Wednesday 21 November 2012

Of our King, slavery and being priests.

Peter Lockhart

Today is traditionally known as the last Sunday of the Christian lectionary and we celebrate Christ as King. Of course the imagery of what it means for Christ to be a King is easily distorted by the centuries that have passed by, since the plaque inscribed “Jesus Christ King of the Jews” was nailed above the crucified man Jesus of Nazareth.


This inscription flows from the claims being made about Jesus in his confrontation with the Roman ruler, Pilate. The imagery of Jesus kingship is a bound man standing before the political authority of the day contesting meanings of truth.

This should automatically put to one side any notion of a triumphal kingship for Jesus based on the sword and military power, neither does it connect even with the notion of a benevolent dictator – Christ’s kingship entails him submitting to a process of humiliation, torture and ultimately death on the cross as a way of demonstrating God’s love and God’s power.

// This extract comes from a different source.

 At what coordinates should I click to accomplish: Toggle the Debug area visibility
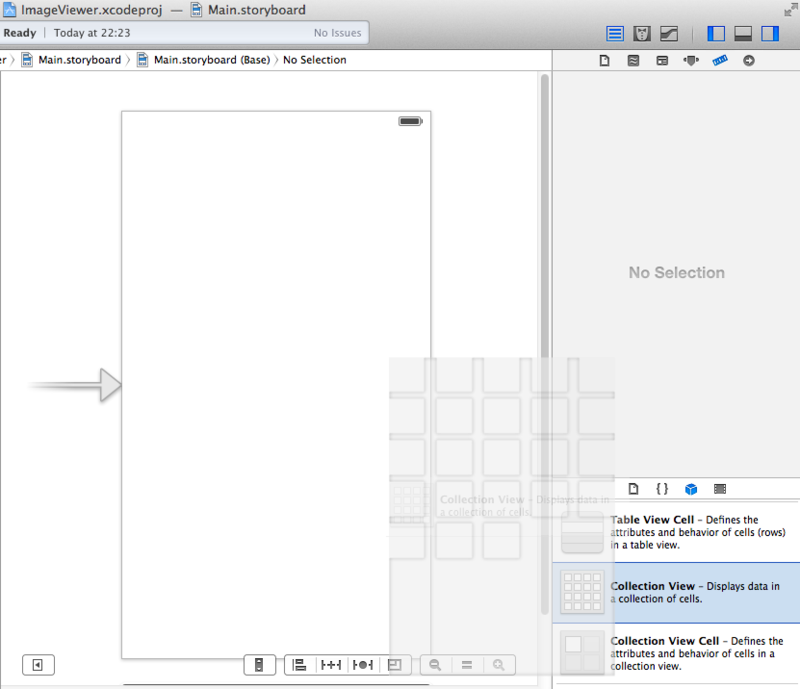pos(743,34)
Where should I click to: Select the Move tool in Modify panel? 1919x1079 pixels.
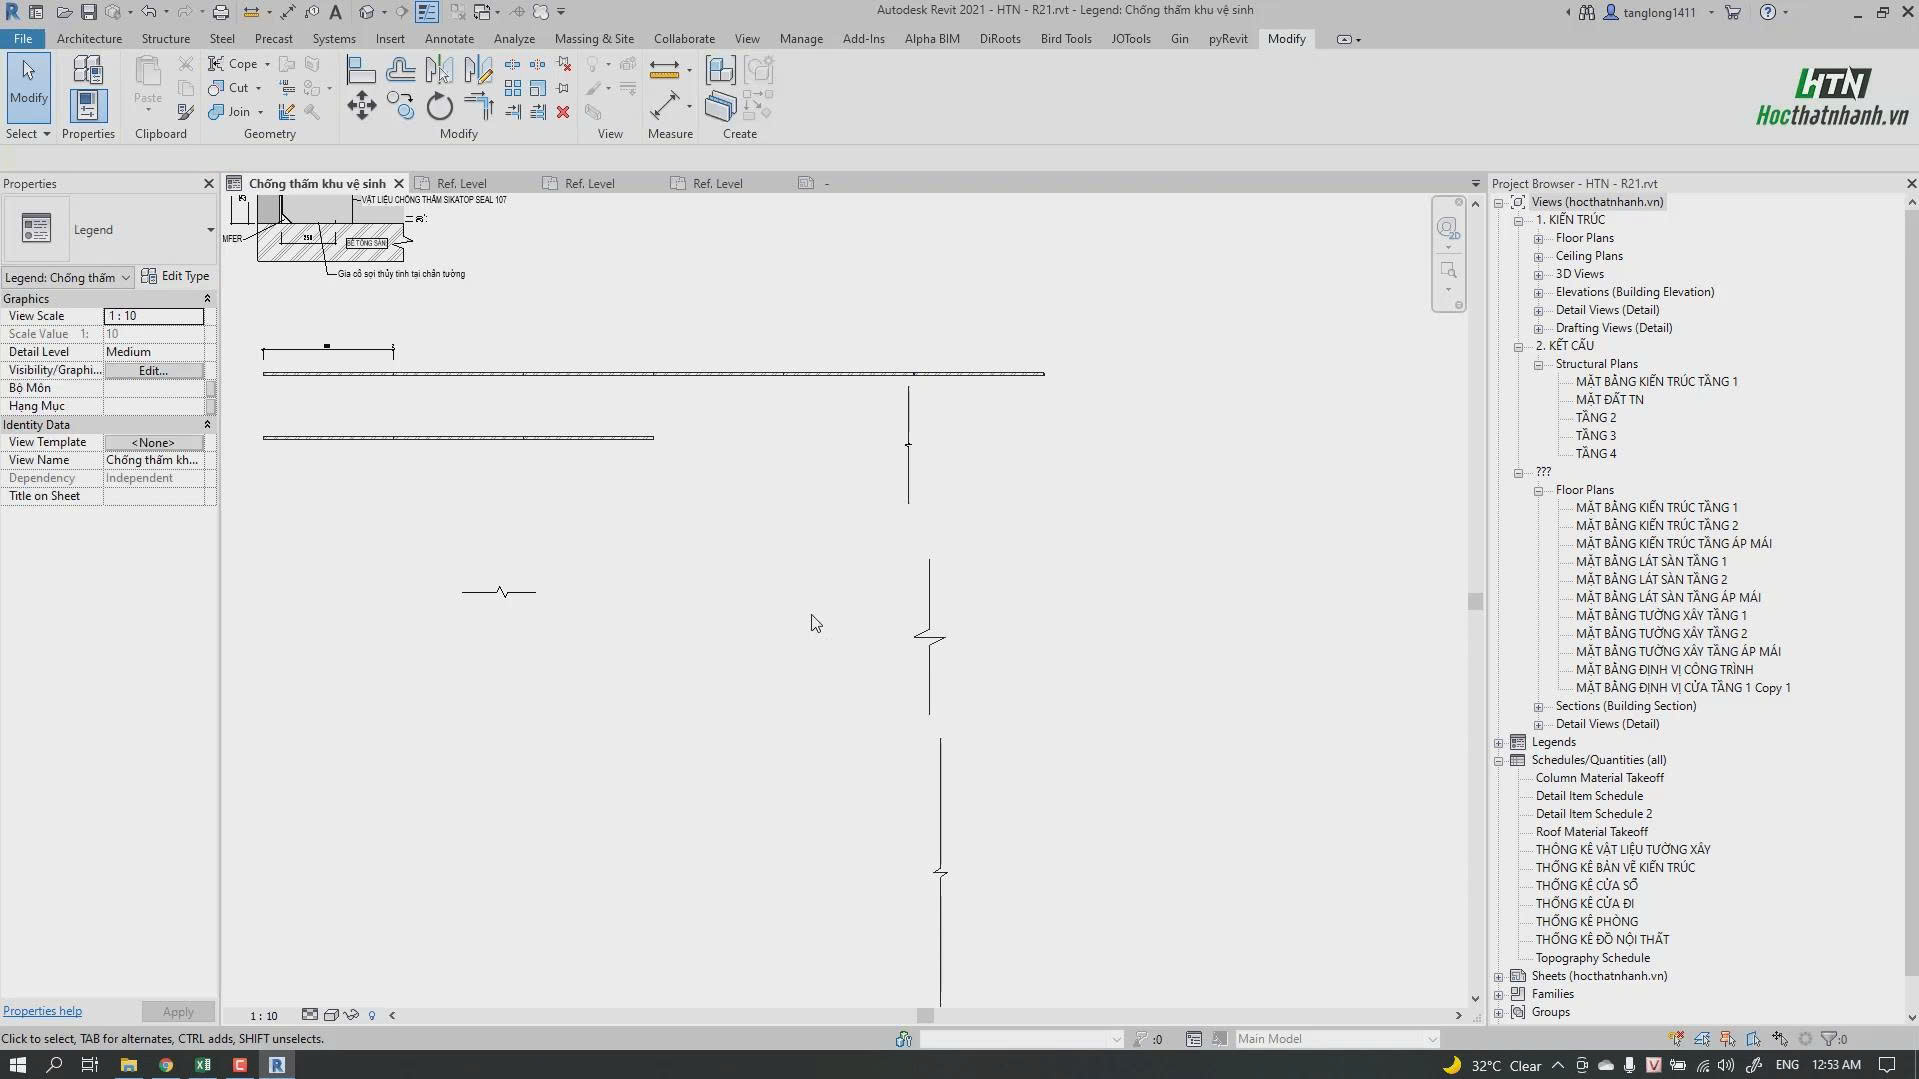[362, 106]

It is within this context of remembering Christ as King that World Vision, knowingly or not, has set us on a path today to stand against slavery and so with the oppressed. There can be no doubt that as we do this we are making a political statement and making judgments about the way in which people are treated. In making this decision we as relatively wealthy and positively free people in Australia are also exposed to difficult truths about the world we live in and our complicity in these issues.

When Pilate interrogates Jesus on the question of his kingdom Jesus response is that his kingdom is not of this world. Jesus kingdom is not a place but is the very will of God, God’s reign, coming to bear in the lives of people, “on earth as it is in heaven”.

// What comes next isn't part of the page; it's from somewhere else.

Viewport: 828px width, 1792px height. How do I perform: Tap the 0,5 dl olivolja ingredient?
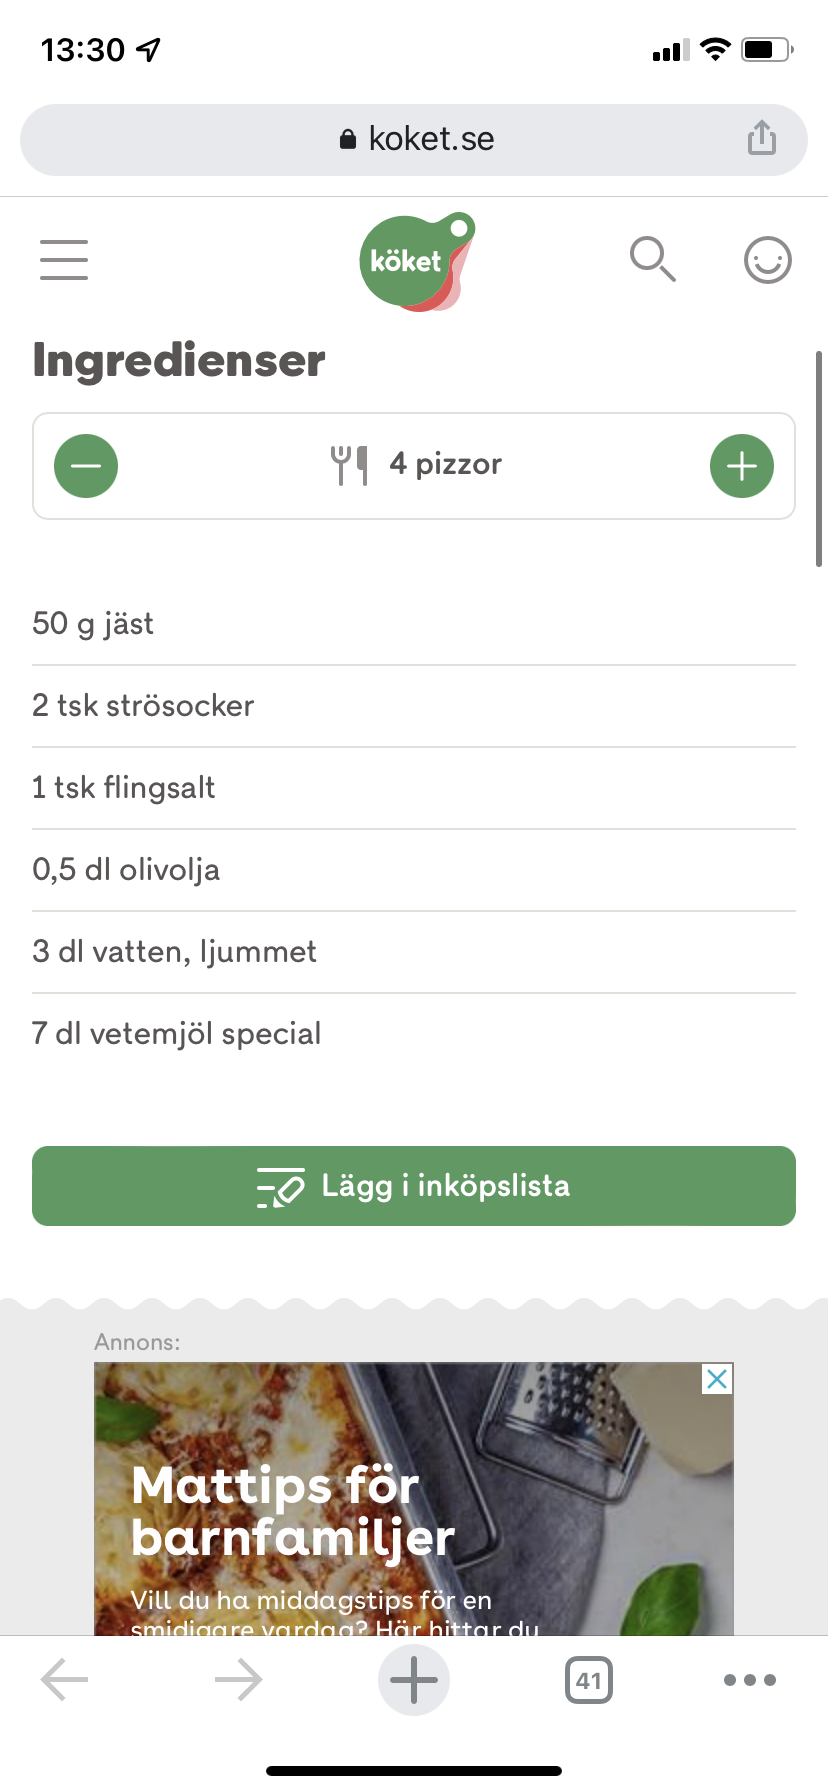(x=126, y=870)
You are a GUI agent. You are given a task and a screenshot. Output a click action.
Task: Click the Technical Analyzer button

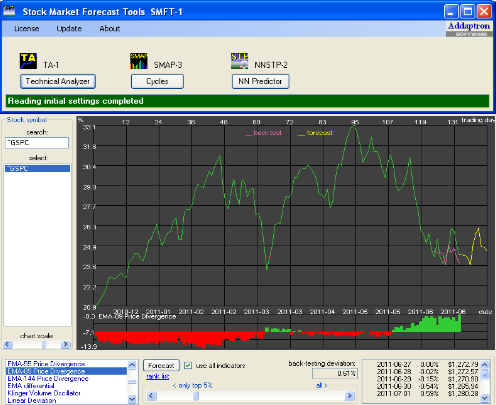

This coming kingdom to which Jesus refers is about the renewal of the whole creation and of its people. Paul will later speak of the kingdom as the coming reconciliation of all things in Christ. This imagery and vision of reconciliation is a particularly strong theme within the Uniting Church in Australia, which is committed to justice and reconciliation in many matters.

At the heart of our faith is belief that Christ comes to set us free from the sin that imprisons us and so destroys our relationships with God and with each other, the kind of sin which would have human beings treated as commodities and bought and sold in the marketplace.

The image given to us of Christ as King before Pilate is an image in which our hearts and minds are drawn yes to what Christ did to set us free from sin but more to the point to Christ’s personal association with those who suffer and are oppressed in their lives, and in this we hear a call to mission and to ministry.

In the book of Revelation when the author writes to the seven churches in Asia we might take this a euphemism as a letter to all churches in all times and places and thus hear the personal and collective note of challenge within the words of the letter:

To him who loves us and freed us from our sins by his blood, and made us to be a kingdom, priests serving his God and Father, to him be glory and dominion forever and ever.

In Christ the King we are called to be a priesthood of all believers. One side of this priesthood which is often emphasised, especially within the churches stemming from the Protestant and reformed traditions, is that us all being priests means we do not need a mediator to stand between us and God.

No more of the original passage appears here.